Mike Jay

Profile
- Position: Quarterback

Career information
- College: Texas A&M

Career history
- 1971: Hiram Scott College
- 1973–75: Texas A&M

= Mike Jay =

American football player

Mike Jay is an American former football quarterback for Texas A&M University.

== Early life ==
Jay played high school football in Torrington, Wyoming, winning Honorable Mention High School Football All-America in 1969.

== College career ==
He began his college football career playing for the short-lived program of Hiram Scott College in Scottsbluff, Nebraska. The Scotties did not have a losing season during their brief existence (1966–71), but the program was shut down after the 1971 season when the school went bankrupt. Jay was the Scotties' starting quarterback during Hiram Scott's final season and led the team to a 6-2-1 record (including a win against Boise State) running an offense patterned after Oklahoma's. Following the season, the Scotties were selected to play in the Mineral Bowl, but were unable to accept the invitation. Wayne State University, a team that Hiram Scott had beaten that season, played in their place. Hiram Scott coach Dick Beechner called Jay one of the best players to ever play for Hiram Scott and said, "He was a good option quarterback and when he stepped into the huddle we knew the play he called probably going to be successful. He had that leadership ability."

After the Hiram Scott program was shut down, Jay found his way into the United States Marine Corps, where he played quarterback for the 1972 Quantico Marines, who finished the season with an 8–4 record. The team was eliminated following that season in the wake of defense budget cuts, as the Vietnam War waned.

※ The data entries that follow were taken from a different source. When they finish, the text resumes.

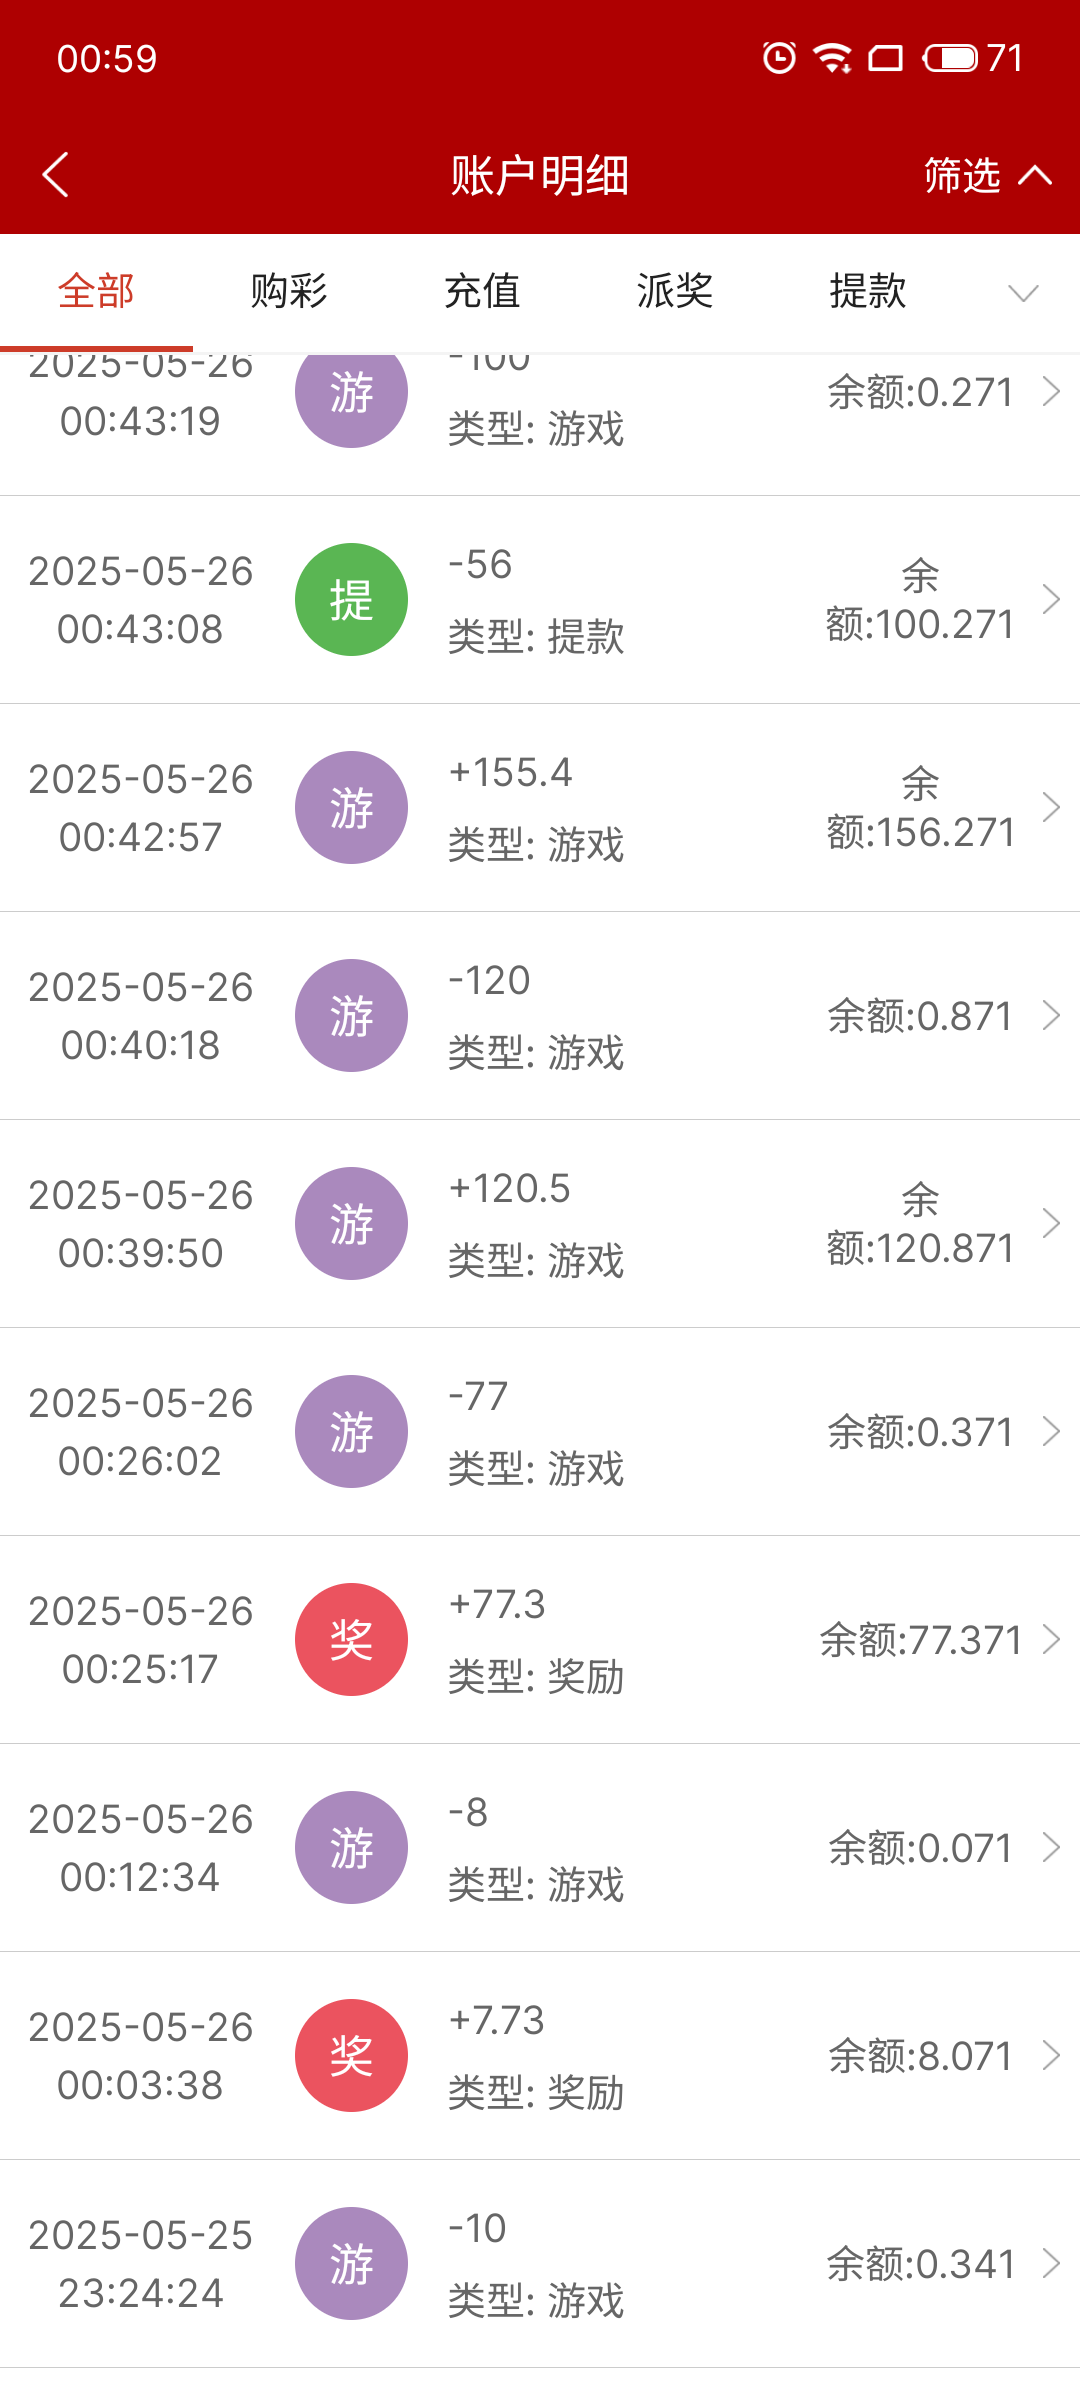The height and width of the screenshot is (2400, 1080).
Task: Select the 派奖 tab
Action: pyautogui.click(x=675, y=292)
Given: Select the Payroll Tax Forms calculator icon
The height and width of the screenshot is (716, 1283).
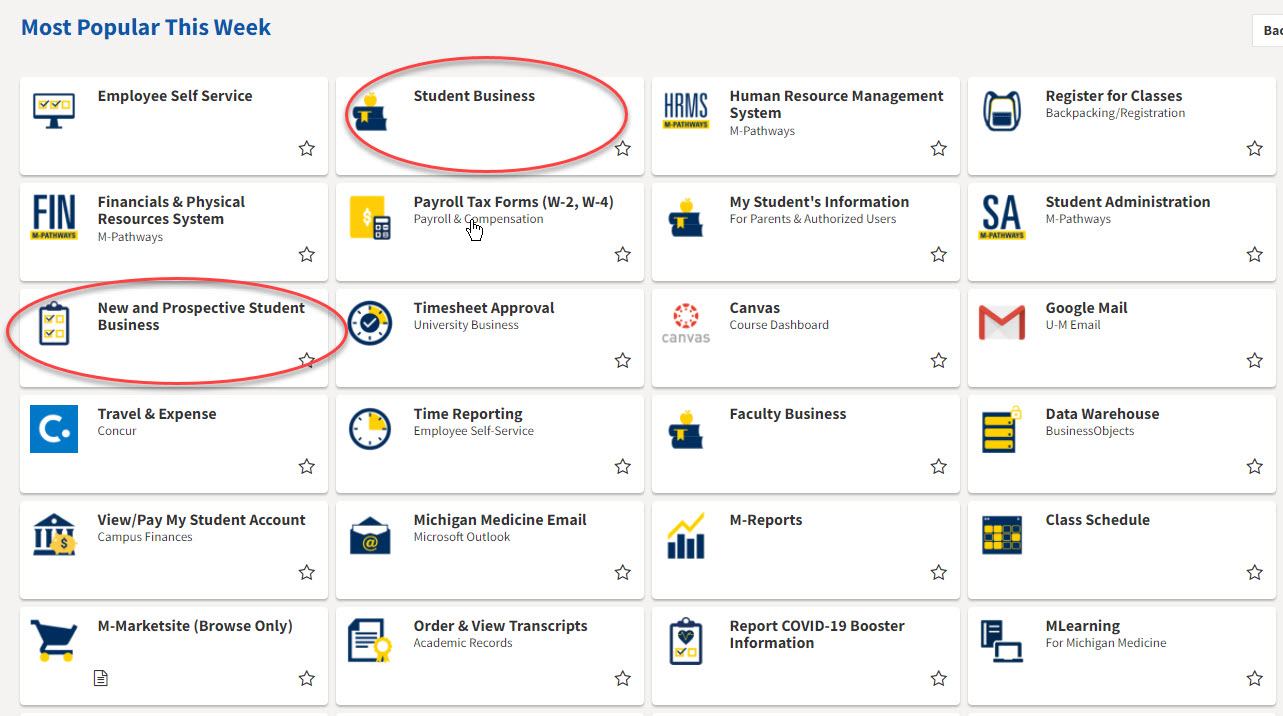Looking at the screenshot, I should pos(370,217).

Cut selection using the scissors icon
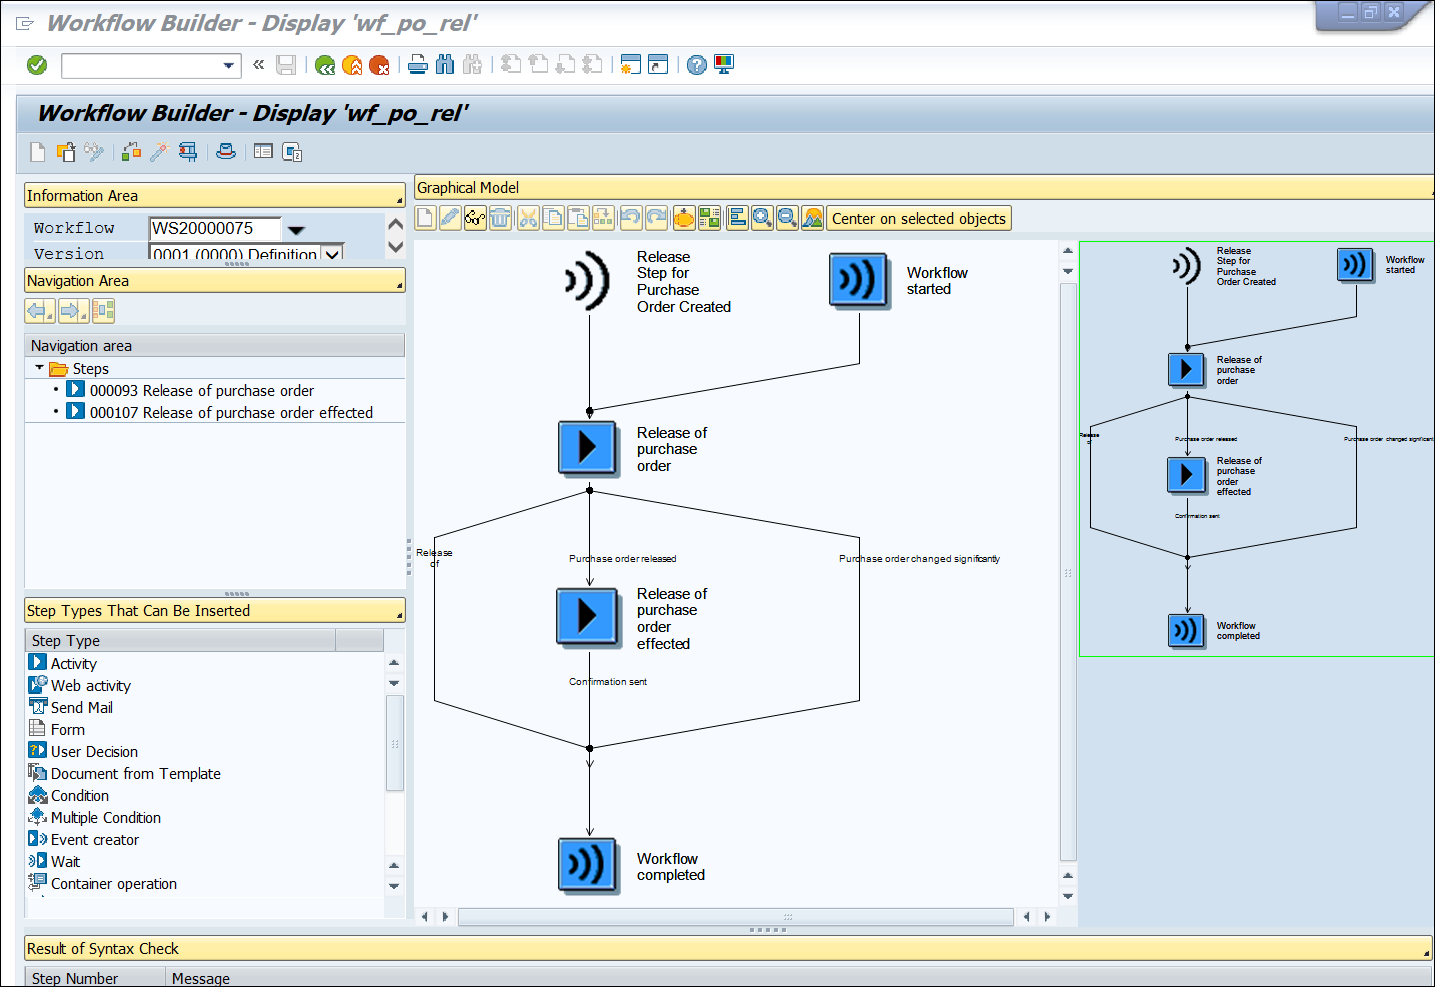tap(528, 218)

Jay was recruited heavily in 1973, as he still had three remaining years of collegiate eligibility. In order to pursue his dreams to be a veterinarian, Jay transferred to Texas A&M. He led the team in passing his sophomore season with 682 yards while running Emory Bellard's wishbone offense and sharing starting duties with 17-year-old freshman phenom David Walker. He lost the starting job to Walker the following season only to regain it once again his senior year. He was the starting quarterback for the Aggies during his senior season in 1975 and led them to a season high national ranking of No. 2 (in the 12/1/75 AP poll), a 10-game winning streak including a 20-10 win against the rival No. 5 ranked Texas Longhorns, a Southwest Conference championship and a Liberty Bowl appearance against USC in Trojan coach John McKay's last game. After the season, Jay was voted by his teammates as the winner of the Aggie Heart Award. The Aggie Heart Award is presented to a senior who has completed his eligibility and displayed intangibles such as effort, desire, determination, competitiveness, leadership and courage. The Heart Award is voted on by the entire Aggie football team and is considered the highest award that a senior athlete can receive at Texas A&M. At last look, Jay still held a little-known record from per play yards from scrimmage of more than 10+, the only aggie in history to average double digit yards every time he touched the ball.

== Personal life ==
After football, Jay became a successful entrepreneur, business consultant, and author. He has two daughters.